ABOUT THIS TASK: Taking the line with "The height and width of the screenshot is (899, 1222)." as the start, reproduce every line until the records end, exactly and with nothing added.

RECORDS:
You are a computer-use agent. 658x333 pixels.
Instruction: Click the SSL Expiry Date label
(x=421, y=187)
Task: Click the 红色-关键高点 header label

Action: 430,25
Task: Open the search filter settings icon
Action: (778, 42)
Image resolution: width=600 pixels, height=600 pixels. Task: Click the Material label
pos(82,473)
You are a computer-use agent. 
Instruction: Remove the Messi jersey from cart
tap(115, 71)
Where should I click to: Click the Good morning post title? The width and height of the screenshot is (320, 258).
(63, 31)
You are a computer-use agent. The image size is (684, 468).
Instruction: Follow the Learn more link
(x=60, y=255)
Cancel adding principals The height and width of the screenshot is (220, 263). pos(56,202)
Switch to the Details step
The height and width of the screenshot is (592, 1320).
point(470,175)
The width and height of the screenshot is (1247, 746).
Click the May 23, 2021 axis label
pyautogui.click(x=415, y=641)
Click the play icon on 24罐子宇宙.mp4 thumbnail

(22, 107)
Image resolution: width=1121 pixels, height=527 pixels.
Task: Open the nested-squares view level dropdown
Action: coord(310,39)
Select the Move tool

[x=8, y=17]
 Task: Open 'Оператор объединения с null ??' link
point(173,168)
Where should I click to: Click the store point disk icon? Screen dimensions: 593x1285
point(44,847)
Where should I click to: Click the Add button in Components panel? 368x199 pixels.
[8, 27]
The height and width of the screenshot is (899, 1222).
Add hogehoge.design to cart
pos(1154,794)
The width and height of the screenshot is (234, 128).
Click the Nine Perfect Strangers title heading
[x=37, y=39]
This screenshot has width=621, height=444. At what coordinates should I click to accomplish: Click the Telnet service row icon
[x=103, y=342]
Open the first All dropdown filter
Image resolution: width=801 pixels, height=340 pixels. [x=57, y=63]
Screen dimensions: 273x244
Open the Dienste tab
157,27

ANSWER BELOW:
The height and width of the screenshot is (899, 1222).
Add hogehoge.design to cart
pos(1154,794)
The width and height of the screenshot is (234, 128).
Click the Nine Perfect Strangers title heading
[x=37, y=39]
This screenshot has width=621, height=444. At what coordinates should I click to accomplish: Click the Telnet service row icon
[x=103, y=342]
Open the first All dropdown filter
Image resolution: width=801 pixels, height=340 pixels. [x=57, y=63]
Screen dimensions: 273x244
Open the Dienste tab
157,27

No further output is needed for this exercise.